PAX5 alterations in B-ALL.
| Cohort | Platform | Comments on PAX5 alteration | Ref. |
|---|---|---|---|
| 242 pediatric ALL | SNP array | PAX5 gene is the most frequent target of somatic mutation, being altered in 31.7% of cases. | (1) |
| 40 pediatric ALL | SNP array | Cell cycle and B cell related genes, including PAX5, are the most frequent mutated genes. | (2) |
| 304 ALL samples | SNP array | Deletion of PAX5 in 51% BCR::ABL1 cases, of which 95% have a deletion of IKZF1. | (3) |
| 61 pediatric B-ALL (diagnosis & relapse) |
SNP array | Around 50% of B-ALL have CNAs in genes known to regulate B-lymphoid development, especially in PAX5 and IKZF1 genes. | (4) |
| 399 pediatric ALL | SNP array | 7 cases harbor PAX5 fusions. | (5) |
| 221 pediatric B-ALL (high-risk) |
SNP array, GEP array, target sequencing | PAX5 CNA is involved in 31.7% of patients; P80R is the most frequent mutation. | (6) |
| 466 pediatric ALL | FISH | PAX5 rearrangements occur in 2.5% of B-ALL. | (7) |
| 117 adult B-ALL | FISH, qPCR, target sequencing | PAX5 is mutated in 34% of adult B-ALL. P80R is the most frequent point mutation.

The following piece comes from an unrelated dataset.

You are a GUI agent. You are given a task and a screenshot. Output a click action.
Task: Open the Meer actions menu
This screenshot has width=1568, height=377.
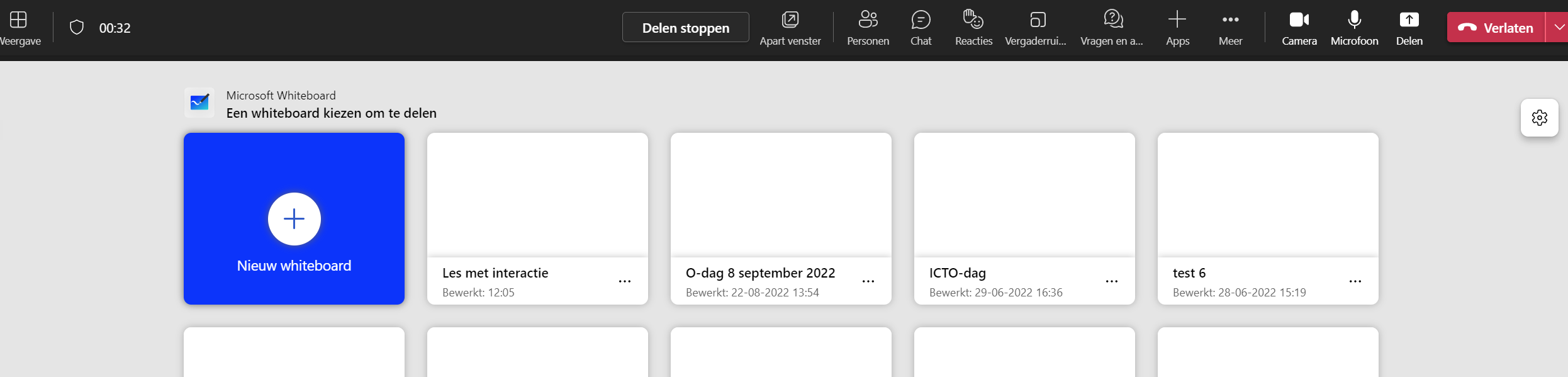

PAX5 deletion is a secondary event. | (8) |
| 153 adult and pediatric B-ALL with 9p abnormalities | SNP array, FISH | PAX5 has internal rearrangements in 21% of the cases. Malignant cells carrying PAX5 fusion genes displayed a simple karyotype. | (9) |
| 89 Ph+ B-ALL | SNP array | PAX5 genomic deletions were identified in 29 patients (33%). In all cases, the deletion was heterozygous. | (10) |
| Two B-ALL families | WES, SNP array | Germline PAX5 G183S confers susceptibility to B-ALL. | (11) |
| 116 B-ALL | MLPA | 5 cases with PAX5 intragenic amplifications were identified. | (12) |
| One B-ALL family | SNP array | A third B-ALL family carrying germline G183S mutation. | (13) |
| 798 adult B-ALL | GEP array, SNP array, RNA-seq | 38% of Ph-like B-ALL have PAX5 alterations. Enrichment of CNA of IKZF1, PAX5, EBF1, and CDKN2A/B observed in the Ph-like subtype. | (14) |
| 79 B-ALL with PAX5 iAmp | MLPA, FISH, SNP array | PAX5 iAmp defines a novel, relapse-prone subtype of B-ALL with a poor outcome. | (15) |
| 1,988 B-ALL | RNA-seq, WGS, WES, SNP array | Detailed description of PAX5 alterations in B-ALL. Defined the PAX5alt and PAX5 P80R subtypes. | (16) |
| 110 pediatric B-others | RNA-seq, WES, SNP array | PAX5 fusions, iAmp and P80R mutations are mutually exclusive, altogether accounting for 20% of the B-other group. PAX5 P80R is associated with a specific gene expression signature. | (17) |
| 250 B-ALL | DNA methylation array, WES, RNA-seq | 16 patients with P80R grouped into an individual subgroup with biallelic PAX5 alterations. | (18) |
| 1,028 pediatric B-ALL | SNP array | 20 cases of PAX5 P80R with intermediate or poor outcome compared to the rest of this cohort. | (19) |
| One B-ALL family | WES, RNA-seq | PAX5 R38H germline mutation was identified in a family with B-ALL. | (20) |
CNA, copy number alterations; GEP, gene expression profile; WGS, whole genome sequencing; WES, whole exome sequencing; FISH, fluorescence in situ hybridization; MLPA, multiplex ligation-dependent probe amplification; RNA-seq, whole transcriptome sequencing.